The U.S. Environmental Protection Agency proposed rules to cut the nation’s carbon dioxide production 30 percent by 2030.
Compared to other states, Colorado is far ahead in this goal.
Colorado’s target emissions level for 2030 (under the EPA’s proposal) is 1,108 pounds of CO2 emissions per net megawatt-hour of electricity that’s produced.
By comparison, in 2005, Colorado emitted about 1,827 pounds of CO2 per megawatt-hour of power produced. That makes the end goal much more than 30 percent below the 2005 levels.
Helping this goal was Colorado’s Clean Air-Clean Jobs Act of 2010, a sweeping $1 billion effort to shut down or clean up 900 megawatts of coal-fired power production and replace it with natural gas. Xcel Energy participated in the Clean Air-Clean Jobs program, and remains among the nation’s leaders for its use of renewable energy.

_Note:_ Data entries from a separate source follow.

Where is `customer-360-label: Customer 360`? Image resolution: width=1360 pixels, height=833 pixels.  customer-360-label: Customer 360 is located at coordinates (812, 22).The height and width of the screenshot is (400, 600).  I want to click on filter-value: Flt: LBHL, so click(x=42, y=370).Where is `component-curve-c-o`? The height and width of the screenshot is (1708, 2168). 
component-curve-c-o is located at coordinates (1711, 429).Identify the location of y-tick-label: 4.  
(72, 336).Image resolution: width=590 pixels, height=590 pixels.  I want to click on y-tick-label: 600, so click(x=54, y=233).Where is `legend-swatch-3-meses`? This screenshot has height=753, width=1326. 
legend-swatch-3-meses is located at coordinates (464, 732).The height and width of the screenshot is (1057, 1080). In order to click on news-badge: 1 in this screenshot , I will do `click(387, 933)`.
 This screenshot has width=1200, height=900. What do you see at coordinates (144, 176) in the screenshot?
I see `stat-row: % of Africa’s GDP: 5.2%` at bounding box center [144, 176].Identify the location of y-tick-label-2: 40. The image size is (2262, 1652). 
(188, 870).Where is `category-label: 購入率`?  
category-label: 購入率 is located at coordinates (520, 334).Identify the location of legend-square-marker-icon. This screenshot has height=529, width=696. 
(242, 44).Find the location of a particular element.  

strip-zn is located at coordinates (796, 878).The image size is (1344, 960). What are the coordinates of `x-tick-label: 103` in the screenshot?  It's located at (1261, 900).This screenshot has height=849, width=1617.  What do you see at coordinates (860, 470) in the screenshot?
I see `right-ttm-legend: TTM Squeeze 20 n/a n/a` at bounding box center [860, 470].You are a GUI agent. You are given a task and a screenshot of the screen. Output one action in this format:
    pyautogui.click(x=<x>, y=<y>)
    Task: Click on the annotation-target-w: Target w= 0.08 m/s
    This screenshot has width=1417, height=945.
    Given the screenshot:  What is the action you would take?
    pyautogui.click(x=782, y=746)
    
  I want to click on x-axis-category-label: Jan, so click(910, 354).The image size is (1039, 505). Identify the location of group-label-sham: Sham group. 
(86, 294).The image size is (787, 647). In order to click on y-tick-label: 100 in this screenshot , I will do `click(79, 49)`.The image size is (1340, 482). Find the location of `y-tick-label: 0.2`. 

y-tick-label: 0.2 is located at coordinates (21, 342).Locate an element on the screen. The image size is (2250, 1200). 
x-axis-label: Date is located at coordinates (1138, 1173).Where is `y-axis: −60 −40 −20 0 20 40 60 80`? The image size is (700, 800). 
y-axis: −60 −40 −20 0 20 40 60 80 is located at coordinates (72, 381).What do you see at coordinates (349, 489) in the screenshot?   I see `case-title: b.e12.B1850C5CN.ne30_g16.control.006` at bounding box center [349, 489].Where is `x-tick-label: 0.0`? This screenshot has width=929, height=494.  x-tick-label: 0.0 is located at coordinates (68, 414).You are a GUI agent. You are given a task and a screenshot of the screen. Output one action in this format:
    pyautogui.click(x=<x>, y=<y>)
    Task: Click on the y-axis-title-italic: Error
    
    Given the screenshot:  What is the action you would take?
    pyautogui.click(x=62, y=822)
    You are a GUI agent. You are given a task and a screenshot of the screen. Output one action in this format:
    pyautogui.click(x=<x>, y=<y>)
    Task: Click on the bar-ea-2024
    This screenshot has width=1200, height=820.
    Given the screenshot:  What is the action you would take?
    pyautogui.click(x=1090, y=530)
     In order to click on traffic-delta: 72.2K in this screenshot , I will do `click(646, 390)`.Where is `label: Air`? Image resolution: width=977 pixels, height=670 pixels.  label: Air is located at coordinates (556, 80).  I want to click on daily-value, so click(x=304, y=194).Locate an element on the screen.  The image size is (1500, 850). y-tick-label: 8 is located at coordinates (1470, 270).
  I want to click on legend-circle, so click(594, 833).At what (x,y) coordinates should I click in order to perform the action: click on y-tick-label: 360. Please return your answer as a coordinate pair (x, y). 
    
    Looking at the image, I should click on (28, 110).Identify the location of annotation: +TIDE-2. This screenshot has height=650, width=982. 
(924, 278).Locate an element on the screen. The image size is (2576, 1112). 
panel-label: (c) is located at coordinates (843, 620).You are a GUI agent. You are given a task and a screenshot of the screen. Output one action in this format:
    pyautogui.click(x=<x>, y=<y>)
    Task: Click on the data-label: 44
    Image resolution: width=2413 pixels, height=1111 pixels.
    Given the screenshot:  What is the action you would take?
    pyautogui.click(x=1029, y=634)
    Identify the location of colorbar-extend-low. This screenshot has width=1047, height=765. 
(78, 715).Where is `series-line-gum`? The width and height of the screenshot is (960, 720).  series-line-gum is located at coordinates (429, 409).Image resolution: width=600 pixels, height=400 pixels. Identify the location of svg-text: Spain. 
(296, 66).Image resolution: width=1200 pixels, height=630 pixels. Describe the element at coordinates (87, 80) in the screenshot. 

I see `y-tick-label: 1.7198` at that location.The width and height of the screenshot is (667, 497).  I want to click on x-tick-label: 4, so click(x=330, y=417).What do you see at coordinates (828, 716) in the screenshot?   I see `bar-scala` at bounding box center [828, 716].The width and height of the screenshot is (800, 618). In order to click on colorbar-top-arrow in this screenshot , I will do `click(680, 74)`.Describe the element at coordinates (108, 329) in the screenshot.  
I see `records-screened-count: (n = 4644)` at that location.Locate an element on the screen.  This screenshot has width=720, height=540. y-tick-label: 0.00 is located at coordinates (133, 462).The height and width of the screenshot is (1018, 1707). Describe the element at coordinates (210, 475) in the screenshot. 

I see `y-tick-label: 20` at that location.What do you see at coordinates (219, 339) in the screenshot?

“Carbon pollution is the main contributor to climate disruption, fueling wildfires and record drought that we’re already feeling in Colorado,” Susan Shepard, Denver City Councilwoman, said in a recent statement. “Climate disruption threatens our health, our families, and our communities. Until now, our nation has placed no limits on the amount of carbon pollution that power plants can dump into air. By reducing the amount of carbon pollution in our air, we can protect the health of our families, our communities, and our planet.”